The Allies and Germany deployed acoustic mines in World War II, against which even wooden-hulled ships (in particular minesweepers) remained vulnerable. Japan developed sonic generators to sweep these; the gear was not ready by war's end. The primary method Japan used was small air-delivered bombs. This was profligate and ineffectual; used against acoustic mines at Penang, 200 bombs were needed to detonate just 13 mines.

The Germans developed a pressure-activated mine and planned to deploy it as well, but they saved it for later use when it became clear the British had defeated the magnetic system.
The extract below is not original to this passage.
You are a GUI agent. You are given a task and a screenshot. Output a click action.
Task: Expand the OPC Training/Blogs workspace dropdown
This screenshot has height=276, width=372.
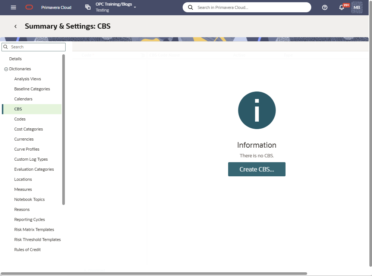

The US also deployed these, adding "counters" which would allow a variable number of ships to pass unharmed before detonating. This made them a great deal harder to sweep.

Mining campaigns could have devastating consequences. The US effort against Japan, for instance, closed major ports, such as Hiroshima, for days, and by the end of the Pacific War had cut the amount of freight passing through Kobe–Yokohama by 90%.

When the war ended, more than 25,000 US-laid mines were still in place, and the Navy proved unable to sweep them all, limiting efforts to critical areas. After sweeping for almost a year, in May 1946, the Navy abandoned the effort with 13,000 mines still unswept. Over the next thirty years, more than 500 minesweepers (of a variety of types) were damaged or sunk clearing them.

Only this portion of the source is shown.